=== Source material ===
((

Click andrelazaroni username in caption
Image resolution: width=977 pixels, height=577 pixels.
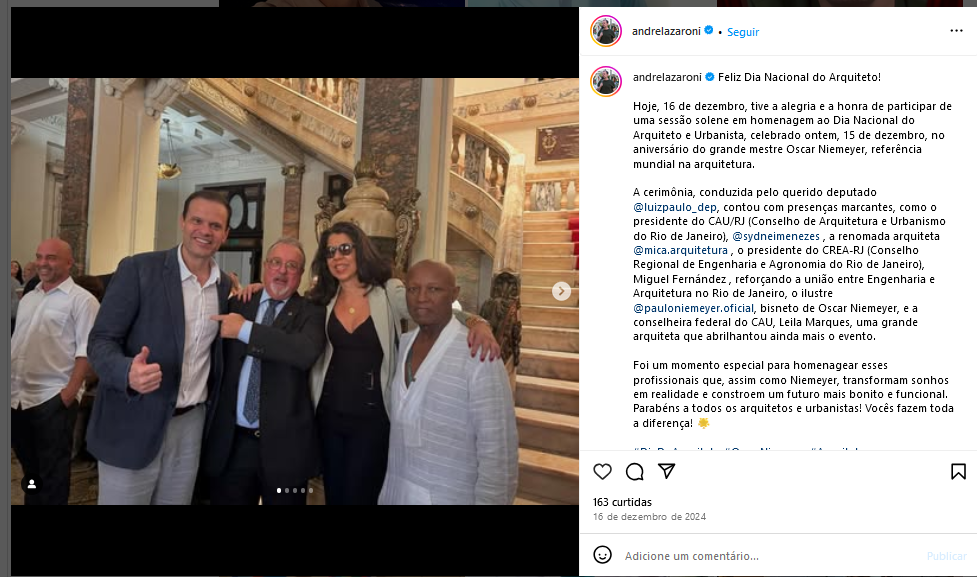pyautogui.click(x=667, y=77)
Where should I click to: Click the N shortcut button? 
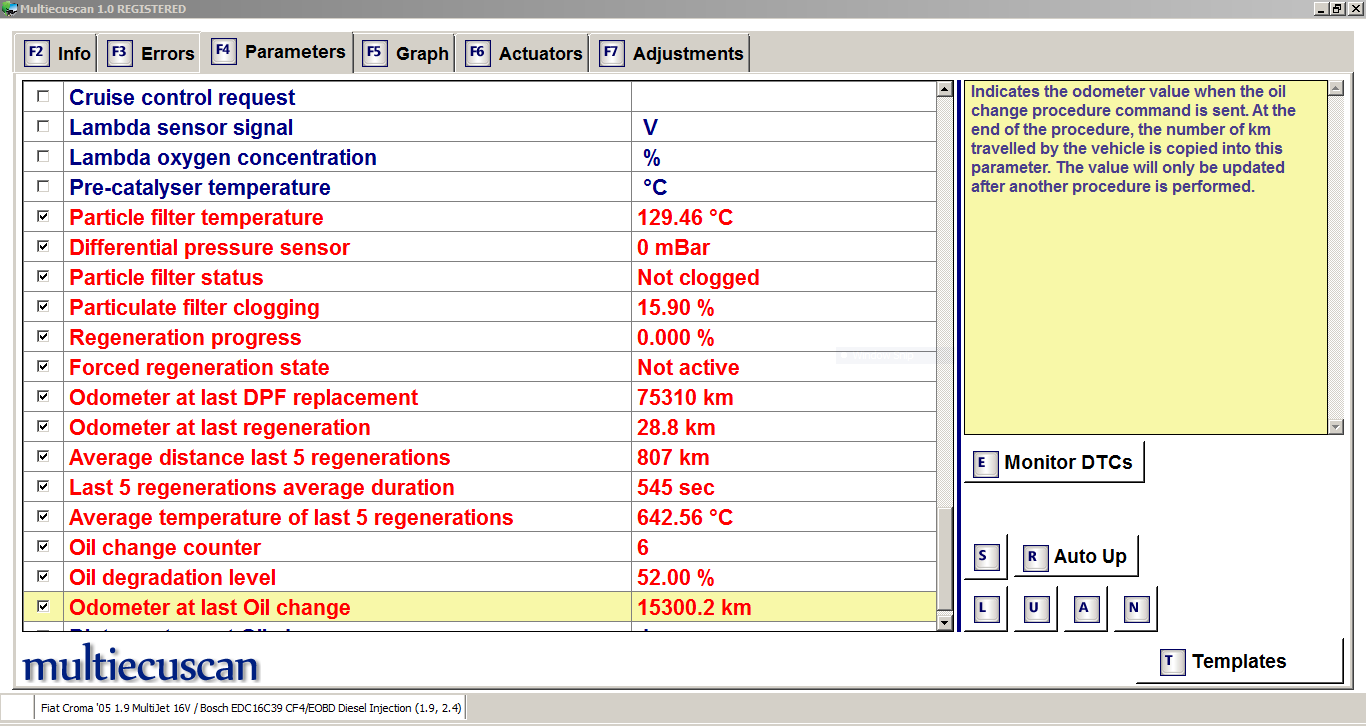coord(1134,608)
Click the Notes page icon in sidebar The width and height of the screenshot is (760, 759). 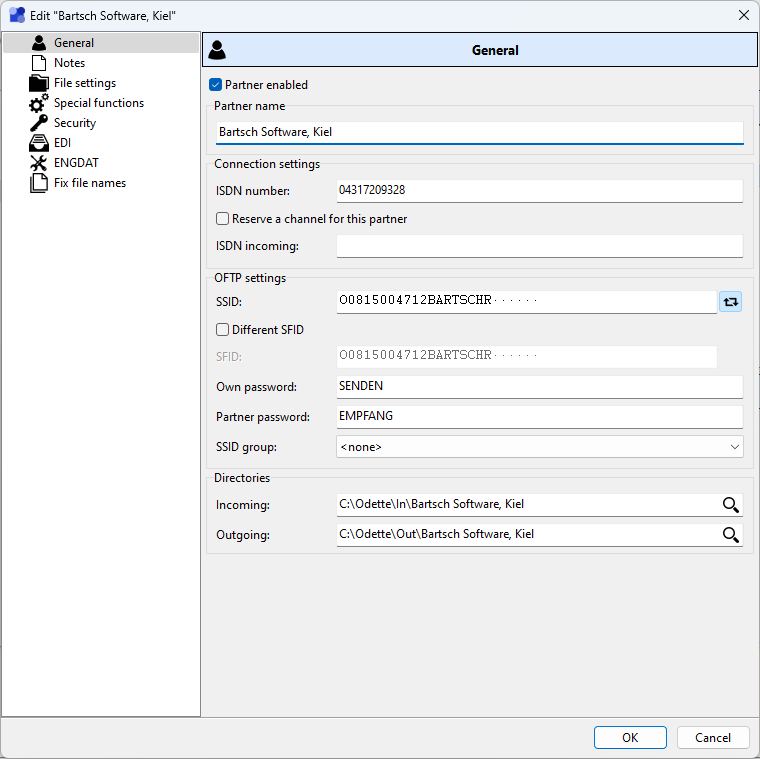pos(39,63)
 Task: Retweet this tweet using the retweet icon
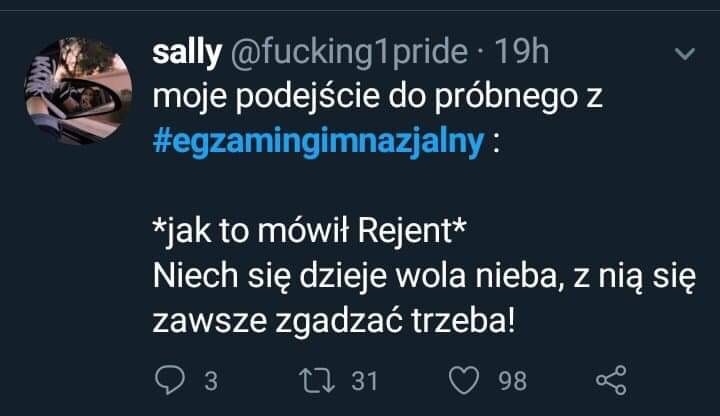click(x=311, y=381)
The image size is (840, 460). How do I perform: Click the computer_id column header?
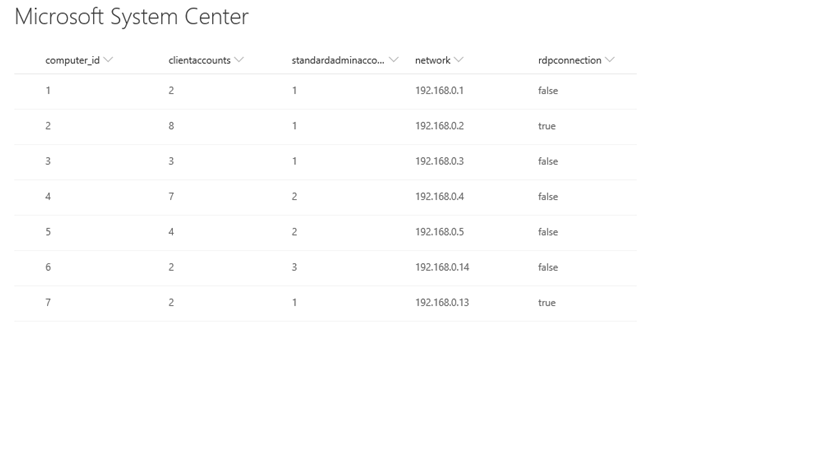click(x=72, y=60)
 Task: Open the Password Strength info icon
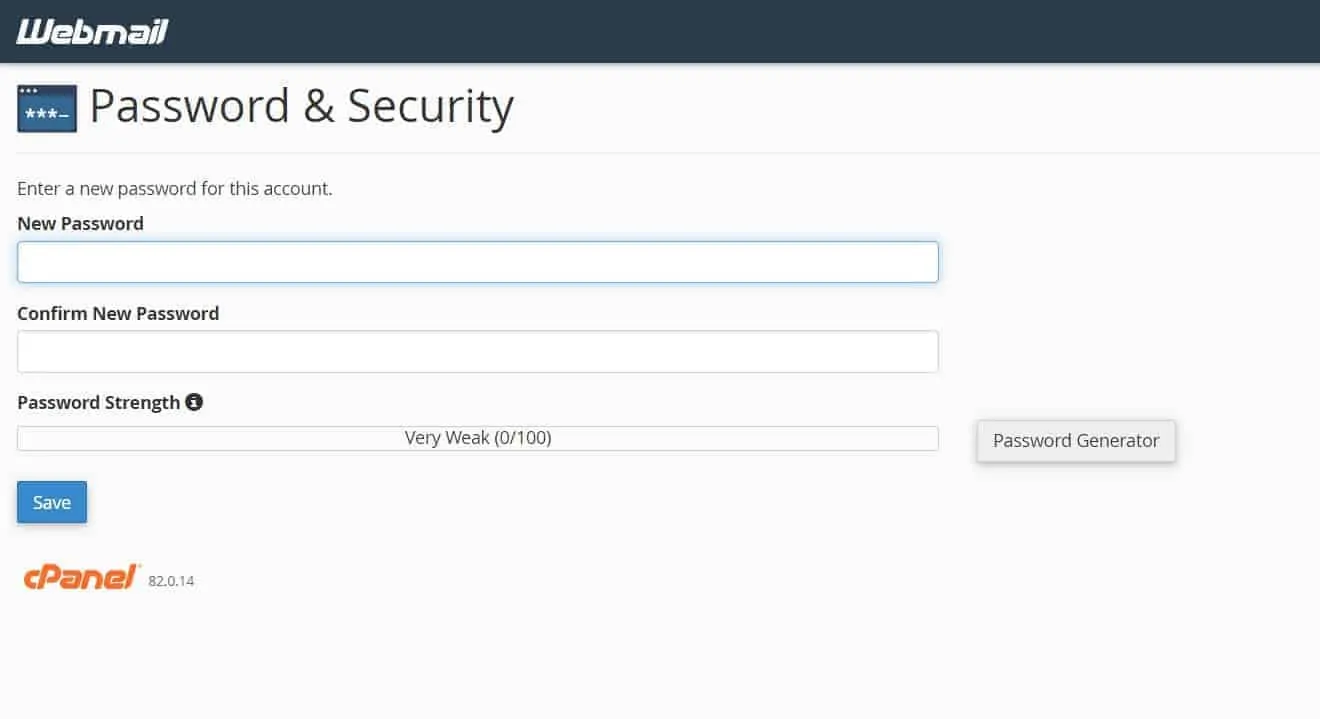pos(194,402)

))

=== Task requirements ===
Pictures stay out; retype only the lines from the line containing "Task: Retweet this" through the end of the listing, inclusive, exactly as they appear.

=== Answer space ===
 Task: Retweet this tweet using the retweet icon
click(x=311, y=381)
The image size is (840, 460). How do I perform: Click the computer_id column header?
click(x=72, y=60)
 Task: Open the Password Strength info icon
pos(194,402)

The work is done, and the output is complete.